As the Twin Cities Accept a Profile in Courage Award, Remember the Artists

Two thousand of us were standing on a frozen lake in the dark.

My mittened hand was gripping the mittened hand of a stranger; tears were freezing on my cheeks. It was not a particularly Minnesotan thing to hold hands with a stranger, especially while expressing emotion so openly. But we were not in normal times.

We were there to light ice lanterns, to spell out "ICE OUT" on the lake in the hopes that the planes flying above would see our message. After long days of school patrols, protests, grocery deliveries, and trying to figure out how to raise more money to help neighbors pay rent, we needed to be together in person. We needed to sing, we needed to move, we needed to feel. And so we did, led in a call-and-response by Brass Solidarity, a community brass band: "Hold on, change is coming!" It was powerful and beautiful and deeply connected to our culture, holding this community together. This is what a creative response looks like when artists are already woven into the fabric of a community before the crisis arrives.

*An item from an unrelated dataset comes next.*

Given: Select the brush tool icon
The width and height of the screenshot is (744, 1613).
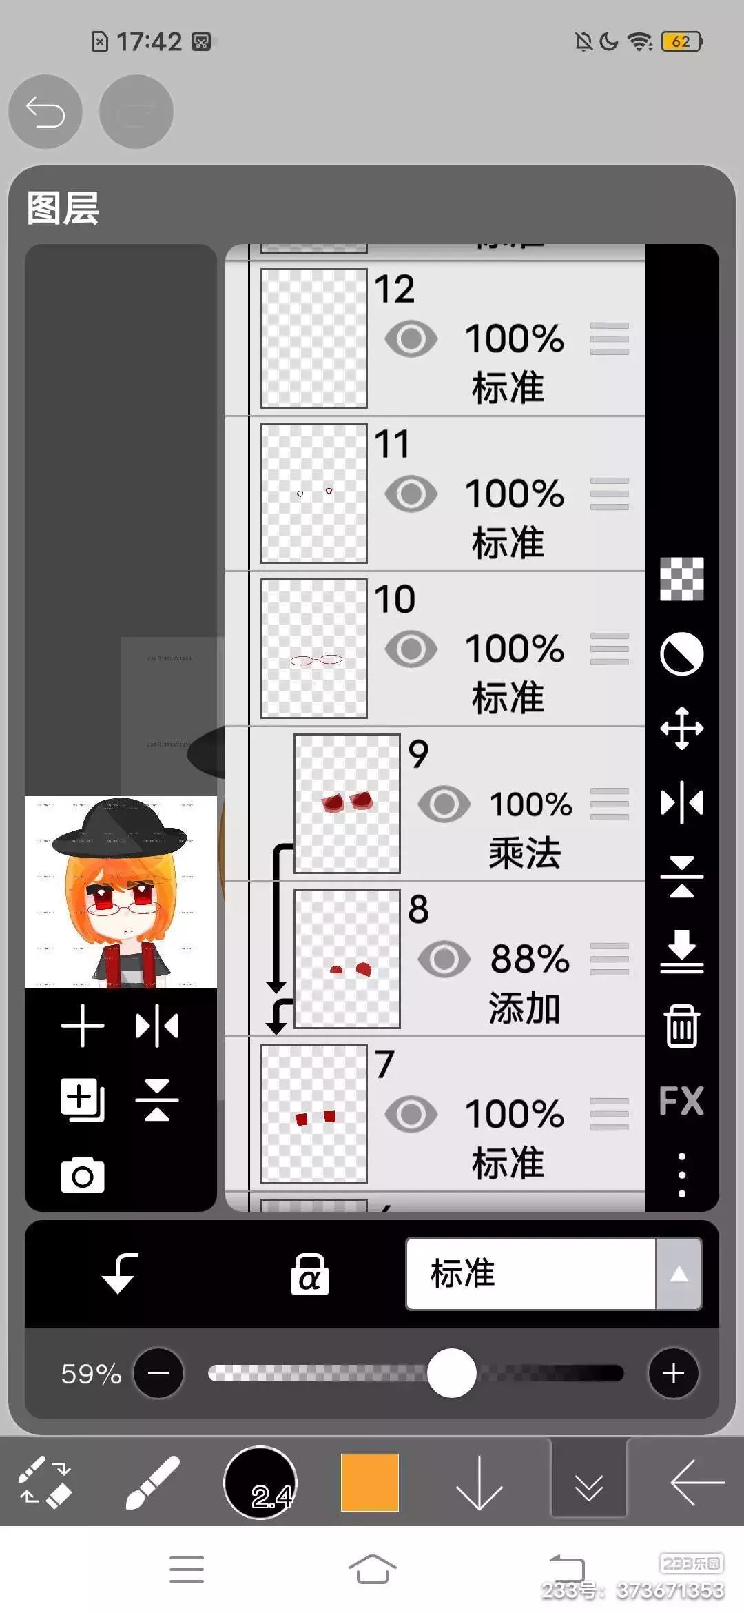Looking at the screenshot, I should 152,1482.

This Sunday, May 31, the people of the Twin Cities will accept the John F. Kennedy Profile in Courage Award in Boston, an honor previously awarded to former Vice President Mike Pence and the September 11 first responders. The Kennedy Foundation cited the neighbors who risked their safety to protect their community from an unprecedented federal law enforcement operation: the 30,000 who trained as observers and rapid responders; the schools that organized patrols; the parent group chats, book clubs, and faith groups that became webs of mutual aid, delivering groceries, raising rent and legal funds for neighbors trapped in their homes.

It is not just what Minnesotans did in this crisis. It is what they had already built: a state that had spent decades recognizing artists not as a luxury or an afterthought, but as neighbors with something essential to contribute.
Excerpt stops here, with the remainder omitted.